El PSOE arrasa con el voto de los españoles en el extranjero: una anomalía que ya no es casual
Hay resultados electorales que llaman la atención. Y hay otros que, cuando se repiten una y otra vez, obligan a hacer preguntas incómodas. Lo que está ocurriendo con el voto de los españoles residentes en el extranjero ya no es una curiosidad estadística: es un fenómeno que empieza a alterar el equilibrio democrático.
Esto no lo digo yo. Lo expone con datos Gabriel Araújo, y lo que muestra merece ser escuchado con calma.
No estamos hablando de una victoria ajustada. Estamos hablando de que el PSOE arrasa sistemáticamente en el voto exterior, incluso en territorios donde pierde con claridad el voto presencial dentro de España.
Cuando un partido pierde en las urnas nacionales pero gana de forma holgada fuera, algo no encaja. Y cuando ese patrón se repite en Aragón, Extremadura y otras comunidades, deja de ser una excepción.
El problema no es solo quién gana. El problema es quién controla el proceso, cómo se gestiona y por qué nadie lo revisa.
Según expone Gabriel Araújo, desde 2023 se observa un crecimiento anómalo del voto CERA favorable al PSOE. En el caso de Aragón, el PSOE obtuvo aproximadamente un 50 % más de votos que el PP entre los españoles residentes en el extranjero. Una diferencia muy superior a la habitual.
Este mismo patrón se ha repetido en Extremadura, y todo apunta a que podría reproducirse en futuras citas electorales si nada cambia.
La clave está en el censo electoral. A partir de la aplicación expansiva de la Ley de Memoria Histórica, se han producido nacionalizaciones masivas de descendientes de españoles en países como Argentina, México o Cuba. El resultado es que millones de nuevos votantes han sido incorporados al censo en muy poco tiempo.
El dato más llamativo es este: Buenos Aires se ha convertido en la tercera “ciudad española” en número de electores, solo por detrás de Madrid y Barcelona. Más votantes que Valencia o Bilbao. Un hecho que, por sí solo, debería encender todas las alarmas.

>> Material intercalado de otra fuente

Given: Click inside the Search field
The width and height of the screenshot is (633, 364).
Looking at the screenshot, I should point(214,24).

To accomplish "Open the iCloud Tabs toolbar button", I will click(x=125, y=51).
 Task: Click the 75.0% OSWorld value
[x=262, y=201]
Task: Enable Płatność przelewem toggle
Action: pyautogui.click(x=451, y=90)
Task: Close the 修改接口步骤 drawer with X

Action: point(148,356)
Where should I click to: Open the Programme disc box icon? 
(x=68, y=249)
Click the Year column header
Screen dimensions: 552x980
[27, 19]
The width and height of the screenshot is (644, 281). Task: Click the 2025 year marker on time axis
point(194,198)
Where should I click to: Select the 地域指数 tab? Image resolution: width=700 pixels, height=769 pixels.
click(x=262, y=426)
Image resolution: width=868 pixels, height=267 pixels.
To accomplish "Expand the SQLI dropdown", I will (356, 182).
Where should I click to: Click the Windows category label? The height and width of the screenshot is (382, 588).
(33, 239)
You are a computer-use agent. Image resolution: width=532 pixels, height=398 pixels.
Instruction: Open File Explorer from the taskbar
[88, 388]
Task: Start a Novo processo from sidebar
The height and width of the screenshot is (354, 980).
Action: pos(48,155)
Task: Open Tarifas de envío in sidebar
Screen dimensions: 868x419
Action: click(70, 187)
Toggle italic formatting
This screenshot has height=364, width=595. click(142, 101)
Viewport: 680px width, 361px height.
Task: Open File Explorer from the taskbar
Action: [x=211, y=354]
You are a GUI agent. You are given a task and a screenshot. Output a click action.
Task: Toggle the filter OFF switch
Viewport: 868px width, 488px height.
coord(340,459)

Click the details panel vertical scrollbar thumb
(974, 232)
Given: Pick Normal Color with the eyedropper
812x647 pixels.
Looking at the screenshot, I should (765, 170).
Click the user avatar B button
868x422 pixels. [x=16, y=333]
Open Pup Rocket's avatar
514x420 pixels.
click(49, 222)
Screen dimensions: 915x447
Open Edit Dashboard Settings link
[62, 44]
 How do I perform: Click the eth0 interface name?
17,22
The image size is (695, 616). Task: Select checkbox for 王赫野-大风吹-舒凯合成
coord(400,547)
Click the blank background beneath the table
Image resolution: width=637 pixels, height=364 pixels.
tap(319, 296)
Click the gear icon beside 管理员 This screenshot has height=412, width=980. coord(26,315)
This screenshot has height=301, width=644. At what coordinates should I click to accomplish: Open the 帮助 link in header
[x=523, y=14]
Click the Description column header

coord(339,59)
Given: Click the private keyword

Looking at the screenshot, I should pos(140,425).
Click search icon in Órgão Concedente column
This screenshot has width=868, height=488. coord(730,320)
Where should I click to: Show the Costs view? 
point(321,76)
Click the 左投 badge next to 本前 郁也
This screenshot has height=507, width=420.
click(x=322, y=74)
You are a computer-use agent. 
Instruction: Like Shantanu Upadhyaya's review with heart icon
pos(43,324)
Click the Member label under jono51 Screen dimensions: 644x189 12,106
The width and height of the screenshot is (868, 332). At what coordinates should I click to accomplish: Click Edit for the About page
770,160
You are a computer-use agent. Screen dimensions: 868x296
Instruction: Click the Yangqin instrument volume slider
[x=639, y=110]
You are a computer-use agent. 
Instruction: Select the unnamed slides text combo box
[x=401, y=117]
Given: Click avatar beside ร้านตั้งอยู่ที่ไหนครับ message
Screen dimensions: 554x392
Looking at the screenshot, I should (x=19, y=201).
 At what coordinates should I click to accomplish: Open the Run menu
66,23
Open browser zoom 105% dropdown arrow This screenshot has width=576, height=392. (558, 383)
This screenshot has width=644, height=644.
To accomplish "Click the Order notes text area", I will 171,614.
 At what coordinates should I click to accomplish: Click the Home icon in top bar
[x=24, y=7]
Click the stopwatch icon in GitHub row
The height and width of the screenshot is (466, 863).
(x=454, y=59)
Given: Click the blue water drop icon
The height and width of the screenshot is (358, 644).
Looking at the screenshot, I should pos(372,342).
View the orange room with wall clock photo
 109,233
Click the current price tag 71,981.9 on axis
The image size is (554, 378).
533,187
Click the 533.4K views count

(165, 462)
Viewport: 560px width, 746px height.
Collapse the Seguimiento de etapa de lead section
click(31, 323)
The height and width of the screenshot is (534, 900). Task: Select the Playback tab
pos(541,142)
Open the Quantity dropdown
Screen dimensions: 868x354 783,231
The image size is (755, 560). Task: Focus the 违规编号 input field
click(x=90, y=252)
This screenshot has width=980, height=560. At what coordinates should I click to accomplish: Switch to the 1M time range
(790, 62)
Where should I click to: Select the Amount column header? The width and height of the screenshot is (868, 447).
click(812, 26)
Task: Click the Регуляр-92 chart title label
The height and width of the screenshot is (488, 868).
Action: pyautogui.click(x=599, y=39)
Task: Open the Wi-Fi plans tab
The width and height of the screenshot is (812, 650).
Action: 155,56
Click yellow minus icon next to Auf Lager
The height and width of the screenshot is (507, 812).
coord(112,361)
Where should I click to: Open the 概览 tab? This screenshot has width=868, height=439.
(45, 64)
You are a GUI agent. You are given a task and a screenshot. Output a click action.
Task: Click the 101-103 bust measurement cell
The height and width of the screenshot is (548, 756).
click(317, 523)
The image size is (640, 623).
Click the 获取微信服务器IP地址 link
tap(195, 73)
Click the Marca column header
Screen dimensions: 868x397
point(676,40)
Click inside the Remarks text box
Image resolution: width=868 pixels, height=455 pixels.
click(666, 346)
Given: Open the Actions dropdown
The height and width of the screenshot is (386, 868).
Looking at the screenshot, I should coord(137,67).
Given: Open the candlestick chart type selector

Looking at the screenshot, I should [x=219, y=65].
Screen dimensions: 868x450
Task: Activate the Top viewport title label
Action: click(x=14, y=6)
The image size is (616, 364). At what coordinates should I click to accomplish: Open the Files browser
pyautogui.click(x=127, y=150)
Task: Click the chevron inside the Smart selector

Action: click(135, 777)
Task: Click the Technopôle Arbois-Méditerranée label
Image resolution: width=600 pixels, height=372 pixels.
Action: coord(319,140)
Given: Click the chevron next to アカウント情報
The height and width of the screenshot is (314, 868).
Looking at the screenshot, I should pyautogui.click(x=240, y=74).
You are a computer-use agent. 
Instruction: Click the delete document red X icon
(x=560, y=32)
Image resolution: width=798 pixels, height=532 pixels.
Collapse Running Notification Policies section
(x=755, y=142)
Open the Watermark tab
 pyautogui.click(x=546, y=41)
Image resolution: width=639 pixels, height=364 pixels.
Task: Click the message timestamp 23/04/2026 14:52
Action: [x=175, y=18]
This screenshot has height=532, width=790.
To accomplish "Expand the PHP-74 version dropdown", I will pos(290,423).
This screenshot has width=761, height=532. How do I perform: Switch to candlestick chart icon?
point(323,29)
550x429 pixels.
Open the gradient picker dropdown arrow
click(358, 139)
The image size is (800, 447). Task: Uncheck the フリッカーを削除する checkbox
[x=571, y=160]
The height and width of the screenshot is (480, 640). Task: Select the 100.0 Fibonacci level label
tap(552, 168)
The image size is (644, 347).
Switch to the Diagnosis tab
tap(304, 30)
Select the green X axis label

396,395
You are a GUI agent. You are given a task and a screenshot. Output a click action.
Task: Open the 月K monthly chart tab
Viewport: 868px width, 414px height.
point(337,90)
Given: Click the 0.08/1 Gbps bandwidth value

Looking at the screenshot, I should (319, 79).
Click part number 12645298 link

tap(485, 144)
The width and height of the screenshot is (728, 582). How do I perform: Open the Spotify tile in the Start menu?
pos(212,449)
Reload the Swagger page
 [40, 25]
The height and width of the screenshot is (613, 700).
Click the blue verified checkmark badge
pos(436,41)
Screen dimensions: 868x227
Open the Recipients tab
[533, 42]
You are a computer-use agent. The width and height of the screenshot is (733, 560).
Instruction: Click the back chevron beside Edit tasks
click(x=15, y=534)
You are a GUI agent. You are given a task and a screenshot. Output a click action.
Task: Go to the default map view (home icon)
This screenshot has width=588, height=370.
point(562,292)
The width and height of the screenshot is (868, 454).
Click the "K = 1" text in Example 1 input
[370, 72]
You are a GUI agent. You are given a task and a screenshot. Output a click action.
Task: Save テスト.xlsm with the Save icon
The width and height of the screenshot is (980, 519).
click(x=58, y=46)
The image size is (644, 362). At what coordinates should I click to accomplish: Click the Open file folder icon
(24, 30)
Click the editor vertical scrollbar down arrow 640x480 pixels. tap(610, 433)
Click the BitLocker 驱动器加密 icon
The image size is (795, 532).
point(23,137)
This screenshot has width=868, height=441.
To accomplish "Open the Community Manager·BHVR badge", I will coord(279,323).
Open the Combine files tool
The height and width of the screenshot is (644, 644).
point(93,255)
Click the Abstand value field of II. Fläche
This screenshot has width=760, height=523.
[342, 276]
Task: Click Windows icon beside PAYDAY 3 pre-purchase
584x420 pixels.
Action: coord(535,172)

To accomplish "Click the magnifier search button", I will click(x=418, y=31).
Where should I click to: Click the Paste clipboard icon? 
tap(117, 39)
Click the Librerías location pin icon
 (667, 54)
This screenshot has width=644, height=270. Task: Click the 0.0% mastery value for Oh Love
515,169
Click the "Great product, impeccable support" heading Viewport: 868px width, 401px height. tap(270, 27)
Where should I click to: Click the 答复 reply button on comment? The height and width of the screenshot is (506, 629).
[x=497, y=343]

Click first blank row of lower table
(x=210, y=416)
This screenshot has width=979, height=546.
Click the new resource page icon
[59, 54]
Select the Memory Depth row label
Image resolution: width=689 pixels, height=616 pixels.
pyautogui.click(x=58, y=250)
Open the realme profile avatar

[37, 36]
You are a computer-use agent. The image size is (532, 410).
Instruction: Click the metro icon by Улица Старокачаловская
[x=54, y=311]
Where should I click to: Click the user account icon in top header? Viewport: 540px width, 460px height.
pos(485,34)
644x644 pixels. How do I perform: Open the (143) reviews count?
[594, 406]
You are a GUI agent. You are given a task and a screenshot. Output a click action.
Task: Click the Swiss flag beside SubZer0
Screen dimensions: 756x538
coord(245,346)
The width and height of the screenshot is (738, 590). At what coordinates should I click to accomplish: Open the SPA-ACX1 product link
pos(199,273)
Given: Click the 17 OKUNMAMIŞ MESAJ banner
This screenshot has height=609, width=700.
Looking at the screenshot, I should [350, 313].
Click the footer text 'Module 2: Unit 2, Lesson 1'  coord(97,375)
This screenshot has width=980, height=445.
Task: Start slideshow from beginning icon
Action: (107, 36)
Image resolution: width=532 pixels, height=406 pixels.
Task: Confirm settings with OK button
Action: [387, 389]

Este voto se ejerce principalmente en embajadas y consulados, bajo la supervisión directa del Ministerio de Asuntos Exteriores. Según los expertos, es un voto mucho más vulnerable a presiones, orientación o manipulación, al realizarse de forma presencial y sin los controles equivalentes al voto nacional.
A todo ello se suma otro elemento clave: el escrutinio definitivo no revisa de forma generalizada las actas. Una semana después de las elecciones, no se abren los sobres ni se cotejan los resultados mesa a mesa, salvo reclamaciones puntuales. En la práctica, los datos provisionales se convierten en definitivos sin auditoría real.
Conclusión
Hoy el voto exterior no decide por sí solo unas elecciones, pero va camino de hacerlo si la tendencia continúa. Y lo hará sin que exista un organismo electoral independiente, sin revisión exhaustiva y con el control del proceso en manos del propio Gobierno.
No se trata de cuestionar el derecho al voto de nadie.
Se trata de garantizar que cada voto vale lo mismo y se controla igual.
Porque cuando el resultado depende cada vez más de un voto opaco, externo y no auditado, la democracia se debilita, aunque las urnas sigan llenándose.